Modern methods of discovering patterns in large-scale databases are introduced, including classification, clustering and association rules analysis. These are contrasted with more traditional methods of finding information from data, such as data queries. Data pre-processing methods for dealing with noisy and missing data and with dimensionality reduction are reviewed. Hands-on case studies in building data mining models are performed using a popular software package.

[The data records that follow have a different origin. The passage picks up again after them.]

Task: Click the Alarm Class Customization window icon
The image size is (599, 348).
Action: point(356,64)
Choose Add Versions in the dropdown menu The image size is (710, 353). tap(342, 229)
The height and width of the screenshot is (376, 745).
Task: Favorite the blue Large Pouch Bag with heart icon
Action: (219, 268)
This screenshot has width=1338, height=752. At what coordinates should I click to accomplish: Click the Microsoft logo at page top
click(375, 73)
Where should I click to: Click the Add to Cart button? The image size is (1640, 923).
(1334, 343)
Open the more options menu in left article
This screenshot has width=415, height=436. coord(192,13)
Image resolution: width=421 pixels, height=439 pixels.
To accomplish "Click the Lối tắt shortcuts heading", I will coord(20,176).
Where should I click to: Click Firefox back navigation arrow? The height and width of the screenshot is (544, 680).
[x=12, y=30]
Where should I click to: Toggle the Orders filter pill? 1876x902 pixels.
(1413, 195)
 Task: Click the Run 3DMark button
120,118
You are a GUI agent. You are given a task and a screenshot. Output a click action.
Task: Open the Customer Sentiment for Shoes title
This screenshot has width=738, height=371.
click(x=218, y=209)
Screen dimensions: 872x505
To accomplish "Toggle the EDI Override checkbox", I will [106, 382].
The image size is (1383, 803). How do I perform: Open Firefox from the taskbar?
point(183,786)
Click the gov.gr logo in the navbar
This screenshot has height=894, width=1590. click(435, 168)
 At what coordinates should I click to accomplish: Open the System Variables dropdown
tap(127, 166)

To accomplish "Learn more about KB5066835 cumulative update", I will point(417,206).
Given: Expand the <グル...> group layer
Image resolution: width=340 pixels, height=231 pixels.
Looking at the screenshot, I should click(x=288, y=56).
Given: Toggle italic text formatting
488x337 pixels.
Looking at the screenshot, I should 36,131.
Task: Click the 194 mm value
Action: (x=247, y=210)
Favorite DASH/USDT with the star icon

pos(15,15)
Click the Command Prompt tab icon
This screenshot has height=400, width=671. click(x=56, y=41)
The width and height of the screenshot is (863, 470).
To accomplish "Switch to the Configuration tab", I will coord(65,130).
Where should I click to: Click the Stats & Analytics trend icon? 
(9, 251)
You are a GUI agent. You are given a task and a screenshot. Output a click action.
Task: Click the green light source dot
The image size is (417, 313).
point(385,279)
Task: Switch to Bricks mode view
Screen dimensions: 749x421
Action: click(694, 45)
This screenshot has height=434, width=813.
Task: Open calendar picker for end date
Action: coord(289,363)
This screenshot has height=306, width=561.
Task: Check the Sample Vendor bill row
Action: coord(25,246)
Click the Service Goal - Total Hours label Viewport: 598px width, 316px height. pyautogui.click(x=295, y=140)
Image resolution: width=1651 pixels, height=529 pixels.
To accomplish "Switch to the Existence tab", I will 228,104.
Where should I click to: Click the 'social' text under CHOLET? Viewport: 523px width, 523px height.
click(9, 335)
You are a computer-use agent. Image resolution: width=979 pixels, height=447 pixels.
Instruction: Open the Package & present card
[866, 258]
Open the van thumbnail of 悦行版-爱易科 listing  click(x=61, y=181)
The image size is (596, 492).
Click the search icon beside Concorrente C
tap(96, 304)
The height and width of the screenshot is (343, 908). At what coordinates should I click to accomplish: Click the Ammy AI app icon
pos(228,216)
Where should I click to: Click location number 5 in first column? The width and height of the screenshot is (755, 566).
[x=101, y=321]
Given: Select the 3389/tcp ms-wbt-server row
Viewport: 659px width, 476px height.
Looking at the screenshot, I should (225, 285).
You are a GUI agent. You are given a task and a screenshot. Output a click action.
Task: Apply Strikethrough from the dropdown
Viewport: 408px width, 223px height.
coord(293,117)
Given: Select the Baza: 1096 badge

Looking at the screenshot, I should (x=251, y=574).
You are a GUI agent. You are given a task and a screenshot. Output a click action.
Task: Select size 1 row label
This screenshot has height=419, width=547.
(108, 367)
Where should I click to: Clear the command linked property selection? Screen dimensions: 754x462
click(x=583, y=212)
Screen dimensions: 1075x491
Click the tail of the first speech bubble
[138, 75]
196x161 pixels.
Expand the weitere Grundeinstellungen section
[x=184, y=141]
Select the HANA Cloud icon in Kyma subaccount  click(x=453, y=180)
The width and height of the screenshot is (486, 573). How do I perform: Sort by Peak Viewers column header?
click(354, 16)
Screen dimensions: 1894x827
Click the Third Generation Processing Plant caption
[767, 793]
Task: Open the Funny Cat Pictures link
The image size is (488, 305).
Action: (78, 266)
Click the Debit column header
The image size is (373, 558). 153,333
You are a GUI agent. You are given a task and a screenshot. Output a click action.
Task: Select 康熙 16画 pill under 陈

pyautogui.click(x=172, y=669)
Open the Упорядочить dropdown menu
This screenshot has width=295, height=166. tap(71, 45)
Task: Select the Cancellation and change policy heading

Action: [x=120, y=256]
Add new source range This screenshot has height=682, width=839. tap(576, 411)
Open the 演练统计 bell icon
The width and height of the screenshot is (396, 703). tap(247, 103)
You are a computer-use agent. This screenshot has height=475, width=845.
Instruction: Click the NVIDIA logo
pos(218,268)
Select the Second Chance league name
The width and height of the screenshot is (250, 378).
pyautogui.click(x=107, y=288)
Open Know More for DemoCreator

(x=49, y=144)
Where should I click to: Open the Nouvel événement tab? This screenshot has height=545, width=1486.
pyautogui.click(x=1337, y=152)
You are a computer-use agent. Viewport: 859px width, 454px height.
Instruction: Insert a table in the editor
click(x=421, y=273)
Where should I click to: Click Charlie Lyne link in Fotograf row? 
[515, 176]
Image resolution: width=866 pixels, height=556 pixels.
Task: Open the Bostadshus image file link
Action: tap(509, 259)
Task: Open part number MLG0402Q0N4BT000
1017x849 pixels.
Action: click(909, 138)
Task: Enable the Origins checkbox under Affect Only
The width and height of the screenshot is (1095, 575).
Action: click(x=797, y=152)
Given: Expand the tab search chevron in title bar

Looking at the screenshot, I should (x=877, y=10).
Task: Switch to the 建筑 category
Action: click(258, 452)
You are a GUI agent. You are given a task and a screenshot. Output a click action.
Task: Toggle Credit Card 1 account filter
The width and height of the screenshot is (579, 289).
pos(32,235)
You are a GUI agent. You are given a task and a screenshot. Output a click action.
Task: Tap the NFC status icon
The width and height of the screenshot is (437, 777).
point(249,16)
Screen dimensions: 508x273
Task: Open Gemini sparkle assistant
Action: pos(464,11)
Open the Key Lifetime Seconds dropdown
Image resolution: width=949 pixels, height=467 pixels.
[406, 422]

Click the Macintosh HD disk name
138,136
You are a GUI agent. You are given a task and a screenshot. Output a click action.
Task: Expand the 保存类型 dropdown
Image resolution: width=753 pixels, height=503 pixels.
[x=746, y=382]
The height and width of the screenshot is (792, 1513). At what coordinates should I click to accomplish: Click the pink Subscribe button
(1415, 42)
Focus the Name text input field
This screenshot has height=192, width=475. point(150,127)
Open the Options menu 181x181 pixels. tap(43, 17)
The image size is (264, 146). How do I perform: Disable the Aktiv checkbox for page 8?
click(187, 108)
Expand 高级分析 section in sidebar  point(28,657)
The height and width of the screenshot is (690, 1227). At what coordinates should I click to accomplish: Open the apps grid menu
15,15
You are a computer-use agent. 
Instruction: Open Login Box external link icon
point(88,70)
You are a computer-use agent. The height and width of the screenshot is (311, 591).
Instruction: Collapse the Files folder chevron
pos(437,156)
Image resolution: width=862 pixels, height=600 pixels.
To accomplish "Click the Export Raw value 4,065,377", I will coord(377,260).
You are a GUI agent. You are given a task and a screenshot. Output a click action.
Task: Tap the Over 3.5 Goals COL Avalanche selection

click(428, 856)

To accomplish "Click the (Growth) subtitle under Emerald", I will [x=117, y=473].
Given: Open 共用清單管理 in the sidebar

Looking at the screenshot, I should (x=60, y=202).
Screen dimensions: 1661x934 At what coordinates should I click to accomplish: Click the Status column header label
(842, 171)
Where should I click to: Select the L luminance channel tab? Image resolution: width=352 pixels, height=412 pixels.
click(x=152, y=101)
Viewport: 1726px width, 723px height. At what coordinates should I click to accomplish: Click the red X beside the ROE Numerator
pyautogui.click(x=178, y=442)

At the completion of this unit students will:
- be able to differentiate between supervised and unsupervised learning;
- know how to apply the main techniques for supervised and unsupervised learning;
- know how to use statistical methods for evaluating data mining models;
- be able to perform data pre-processing for data with outliers, incomplete and noisy data;
- be able to extract and analyse patterns from data using a data mining tool;
- have an understanding of the difference between discovery of hidden patterns and simple query extractions in a dataset;
- have an understanding of the different methods available to facilitate discovery of hidden patterns in a dataset;
- have developed the ability to preprocess data in preparation for data mining experiments;
- have developed the ability to evaluate the quality of data mining models;
- be able to appreciate the need to have representative sample input data to enable learning of patterns embedded in population data;
- be able to appreciate the need to provide quality input data to produce useful data mining models;
- have acquired the skill to use the common features in data mining tools;
- have acquired the skill to use the visualisation features in a data mining tools to facilitate knowledge discovery from a data set;
- have acquired the skill to compare data mining models based on the results on a set of performance criteria;
- be able to work in a team to extract knowledge from a common data set using different data mining methods and techniques.
Examination (3 hours): 60%; In-semester assessment: 40%
Sound fundamental knowledge in maths and statistics. Basic database and computer programming knowledge.